▶ _Records supplied_

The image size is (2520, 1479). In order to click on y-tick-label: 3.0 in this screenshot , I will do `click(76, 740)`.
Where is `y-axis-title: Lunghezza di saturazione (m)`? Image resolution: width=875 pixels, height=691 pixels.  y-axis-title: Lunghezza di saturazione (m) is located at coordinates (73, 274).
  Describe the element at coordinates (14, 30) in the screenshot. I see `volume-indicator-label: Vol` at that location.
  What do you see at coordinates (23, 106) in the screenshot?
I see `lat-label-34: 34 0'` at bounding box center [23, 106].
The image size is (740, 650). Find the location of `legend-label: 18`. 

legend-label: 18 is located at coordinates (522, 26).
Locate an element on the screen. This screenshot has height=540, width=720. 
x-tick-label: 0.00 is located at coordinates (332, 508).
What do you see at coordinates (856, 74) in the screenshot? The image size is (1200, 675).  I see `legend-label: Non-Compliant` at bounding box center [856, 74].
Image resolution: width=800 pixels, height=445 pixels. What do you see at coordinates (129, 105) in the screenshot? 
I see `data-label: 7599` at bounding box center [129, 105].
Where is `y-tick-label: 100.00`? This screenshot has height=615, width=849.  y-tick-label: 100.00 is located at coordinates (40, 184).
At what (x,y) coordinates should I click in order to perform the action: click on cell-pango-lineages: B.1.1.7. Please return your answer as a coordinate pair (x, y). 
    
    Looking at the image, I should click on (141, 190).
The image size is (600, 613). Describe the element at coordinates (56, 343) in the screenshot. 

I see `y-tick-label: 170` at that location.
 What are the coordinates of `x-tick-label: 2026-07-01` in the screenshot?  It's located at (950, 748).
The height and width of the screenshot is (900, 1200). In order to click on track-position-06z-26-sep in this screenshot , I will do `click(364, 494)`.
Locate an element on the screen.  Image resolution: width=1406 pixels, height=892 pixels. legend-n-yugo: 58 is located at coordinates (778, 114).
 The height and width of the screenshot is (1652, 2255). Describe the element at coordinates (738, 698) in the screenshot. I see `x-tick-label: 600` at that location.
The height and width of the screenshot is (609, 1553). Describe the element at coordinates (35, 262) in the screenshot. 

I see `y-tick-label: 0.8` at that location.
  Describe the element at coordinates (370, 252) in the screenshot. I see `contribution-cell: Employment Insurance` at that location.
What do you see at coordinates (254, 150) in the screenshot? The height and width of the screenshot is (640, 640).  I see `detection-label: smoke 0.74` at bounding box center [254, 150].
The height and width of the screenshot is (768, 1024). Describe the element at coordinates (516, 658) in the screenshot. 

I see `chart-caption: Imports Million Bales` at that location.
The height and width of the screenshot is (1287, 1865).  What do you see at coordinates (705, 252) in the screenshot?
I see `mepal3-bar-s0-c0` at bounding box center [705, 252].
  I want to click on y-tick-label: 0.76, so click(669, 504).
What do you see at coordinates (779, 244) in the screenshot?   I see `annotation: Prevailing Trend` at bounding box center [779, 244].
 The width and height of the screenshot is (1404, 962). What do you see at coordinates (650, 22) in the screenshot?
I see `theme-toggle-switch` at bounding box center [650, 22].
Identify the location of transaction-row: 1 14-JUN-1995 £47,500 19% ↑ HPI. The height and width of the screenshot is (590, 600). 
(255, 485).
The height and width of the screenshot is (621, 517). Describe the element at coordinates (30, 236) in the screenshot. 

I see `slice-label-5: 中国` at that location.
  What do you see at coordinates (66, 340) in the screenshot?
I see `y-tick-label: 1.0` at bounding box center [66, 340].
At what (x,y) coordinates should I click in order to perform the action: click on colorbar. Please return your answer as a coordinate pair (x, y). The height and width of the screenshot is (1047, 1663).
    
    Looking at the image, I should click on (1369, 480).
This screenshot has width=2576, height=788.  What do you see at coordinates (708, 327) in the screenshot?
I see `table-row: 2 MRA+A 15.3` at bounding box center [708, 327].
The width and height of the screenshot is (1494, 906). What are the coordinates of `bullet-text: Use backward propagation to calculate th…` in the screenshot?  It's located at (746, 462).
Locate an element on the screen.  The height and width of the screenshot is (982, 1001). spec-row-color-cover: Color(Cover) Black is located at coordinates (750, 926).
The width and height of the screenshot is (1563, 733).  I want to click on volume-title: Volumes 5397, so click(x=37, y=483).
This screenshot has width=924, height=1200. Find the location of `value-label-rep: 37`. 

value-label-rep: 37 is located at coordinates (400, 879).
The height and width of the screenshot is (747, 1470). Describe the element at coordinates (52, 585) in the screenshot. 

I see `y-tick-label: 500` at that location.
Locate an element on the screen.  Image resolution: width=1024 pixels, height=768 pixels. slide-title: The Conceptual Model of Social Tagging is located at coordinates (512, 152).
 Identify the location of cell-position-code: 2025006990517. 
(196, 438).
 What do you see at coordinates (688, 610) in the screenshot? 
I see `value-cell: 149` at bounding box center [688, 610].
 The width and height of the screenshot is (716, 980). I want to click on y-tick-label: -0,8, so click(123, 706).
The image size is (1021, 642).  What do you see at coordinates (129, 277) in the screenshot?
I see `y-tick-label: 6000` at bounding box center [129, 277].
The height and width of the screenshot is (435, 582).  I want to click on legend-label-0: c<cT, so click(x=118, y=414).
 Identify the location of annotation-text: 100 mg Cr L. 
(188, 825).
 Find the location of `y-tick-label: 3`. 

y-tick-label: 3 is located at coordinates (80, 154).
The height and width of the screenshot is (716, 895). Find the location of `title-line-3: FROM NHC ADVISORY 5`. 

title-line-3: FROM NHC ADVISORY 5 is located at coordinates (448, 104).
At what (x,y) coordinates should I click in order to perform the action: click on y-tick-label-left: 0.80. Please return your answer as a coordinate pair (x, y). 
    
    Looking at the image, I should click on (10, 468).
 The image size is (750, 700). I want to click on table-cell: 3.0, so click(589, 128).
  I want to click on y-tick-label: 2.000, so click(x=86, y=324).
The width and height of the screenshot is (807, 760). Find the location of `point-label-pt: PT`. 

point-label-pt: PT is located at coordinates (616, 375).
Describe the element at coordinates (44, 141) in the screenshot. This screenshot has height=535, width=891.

▶ _Job_
Can you put all of the entries above into a numbered list, with the blank lines left out?

▶ _Solution to this task_
1. The image size is (2520, 1479). In order to click on y-tick-label: 3.0 in this screenshot , I will do `click(76, 740)`.
2. Where is `y-axis-title: Lunghezza di saturazione (m)`? Image resolution: width=875 pixels, height=691 pixels.  y-axis-title: Lunghezza di saturazione (m) is located at coordinates (73, 274).
3.   Describe the element at coordinates (14, 30) in the screenshot. I see `volume-indicator-label: Vol` at that location.
4.   What do you see at coordinates (23, 106) in the screenshot?
5. I see `lat-label-34: 34 0'` at bounding box center [23, 106].
6. The image size is (740, 650). Find the location of `legend-label: 18`. 
7. legend-label: 18 is located at coordinates (522, 26).
8. Locate an element on the screen. This screenshot has height=540, width=720. 
9. x-tick-label: 0.00 is located at coordinates (332, 508).
10. What do you see at coordinates (856, 74) in the screenshot? The image size is (1200, 675).  I see `legend-label: Non-Compliant` at bounding box center [856, 74].
11. Image resolution: width=800 pixels, height=445 pixels. What do you see at coordinates (129, 105) in the screenshot? 
12. I see `data-label: 7599` at bounding box center [129, 105].
13. Where is `y-tick-label: 100.00`? This screenshot has height=615, width=849.  y-tick-label: 100.00 is located at coordinates (40, 184).
14. At what (x,y) coordinates should I click in order to perform the action: click on cell-pango-lineages: B.1.1.7. Please return your answer as a coordinate pair (x, y). 
15.     Looking at the image, I should click on (141, 190).
16. The image size is (600, 613). Describe the element at coordinates (56, 343) in the screenshot. 
17. I see `y-tick-label: 170` at that location.
18.  What are the coordinates of `x-tick-label: 2026-07-01` in the screenshot?  It's located at (950, 748).
19. The height and width of the screenshot is (900, 1200). In order to click on track-position-06z-26-sep in this screenshot , I will do `click(364, 494)`.
20. Locate an element on the screen.  Image resolution: width=1406 pixels, height=892 pixels. legend-n-yugo: 58 is located at coordinates (778, 114).
21.  The height and width of the screenshot is (1652, 2255). Describe the element at coordinates (738, 698) in the screenshot. I see `x-tick-label: 600` at that location.
22. The height and width of the screenshot is (609, 1553). Describe the element at coordinates (35, 262) in the screenshot. 
23. I see `y-tick-label: 0.8` at that location.
24.   Describe the element at coordinates (370, 252) in the screenshot. I see `contribution-cell: Employment Insurance` at that location.
25. What do you see at coordinates (254, 150) in the screenshot? The height and width of the screenshot is (640, 640).  I see `detection-label: smoke 0.74` at bounding box center [254, 150].
26. The height and width of the screenshot is (768, 1024). Describe the element at coordinates (516, 658) in the screenshot. 
27. I see `chart-caption: Imports Million Bales` at that location.
28. The height and width of the screenshot is (1287, 1865).  What do you see at coordinates (705, 252) in the screenshot?
29. I see `mepal3-bar-s0-c0` at bounding box center [705, 252].
30.   I want to click on y-tick-label: 0.76, so click(669, 504).
31. What do you see at coordinates (779, 244) in the screenshot?   I see `annotation: Prevailing Trend` at bounding box center [779, 244].
32.  The width and height of the screenshot is (1404, 962). What do you see at coordinates (650, 22) in the screenshot?
33. I see `theme-toggle-switch` at bounding box center [650, 22].
34. Identify the location of transaction-row: 1 14-JUN-1995 £47,500 19% ↑ HPI. The height and width of the screenshot is (590, 600). 
35. (255, 485).
36. The height and width of the screenshot is (621, 517). Describe the element at coordinates (30, 236) in the screenshot. 
37. I see `slice-label-5: 中国` at that location.
38.   What do you see at coordinates (66, 340) in the screenshot?
39. I see `y-tick-label: 1.0` at bounding box center [66, 340].
40. At what (x,y) coordinates should I click in order to perform the action: click on colorbar. Please return your answer as a coordinate pair (x, y). The height and width of the screenshot is (1047, 1663).
41.     Looking at the image, I should click on (1369, 480).
42. This screenshot has width=2576, height=788.  What do you see at coordinates (708, 327) in the screenshot?
43. I see `table-row: 2 MRA+A 15.3` at bounding box center [708, 327].
44. The width and height of the screenshot is (1494, 906). What are the coordinates of `bullet-text: Use backward propagation to calculate th…` in the screenshot?  It's located at (746, 462).
45. Locate an element on the screen.  The height and width of the screenshot is (982, 1001). spec-row-color-cover: Color(Cover) Black is located at coordinates (750, 926).
46. The width and height of the screenshot is (1563, 733).  I want to click on volume-title: Volumes 5397, so click(x=37, y=483).
47. This screenshot has width=924, height=1200. Find the location of `value-label-rep: 37`. 
48. value-label-rep: 37 is located at coordinates (400, 879).
49. The height and width of the screenshot is (747, 1470). Describe the element at coordinates (52, 585) in the screenshot. 
50. I see `y-tick-label: 500` at that location.
51. Locate an element on the screen.  Image resolution: width=1024 pixels, height=768 pixels. slide-title: The Conceptual Model of Social Tagging is located at coordinates (512, 152).
52.  Identify the location of cell-position-code: 2025006990517. 
53. (196, 438).
54.  What do you see at coordinates (688, 610) in the screenshot? 
55. I see `value-cell: 149` at bounding box center [688, 610].
56.  The width and height of the screenshot is (716, 980). I want to click on y-tick-label: -0,8, so click(123, 706).
57. The image size is (1021, 642).  What do you see at coordinates (129, 277) in the screenshot?
58. I see `y-tick-label: 6000` at bounding box center [129, 277].
59. The height and width of the screenshot is (435, 582).  I want to click on legend-label-0: c<cT, so click(x=118, y=414).
60.  Identify the location of annotation-text: 100 mg Cr L. 
61. (188, 825).
62.  Find the location of `y-tick-label: 3`. 
63. y-tick-label: 3 is located at coordinates (80, 154).
64. The height and width of the screenshot is (716, 895). Find the location of `title-line-3: FROM NHC ADVISORY 5`. 
65. title-line-3: FROM NHC ADVISORY 5 is located at coordinates (448, 104).
66. At what (x,y) coordinates should I click in order to perform the action: click on y-tick-label-left: 0.80. Please return your answer as a coordinate pair (x, y). 
67.     Looking at the image, I should click on (10, 468).
68.  The image size is (750, 700). I want to click on table-cell: 3.0, so click(589, 128).
69.   I want to click on y-tick-label: 2.000, so click(x=86, y=324).
70. The width and height of the screenshot is (807, 760). Find the location of `point-label-pt: PT`. 
71. point-label-pt: PT is located at coordinates (616, 375).
72. Describe the element at coordinates (44, 141) in the screenshot. This screenshot has height=535, width=891.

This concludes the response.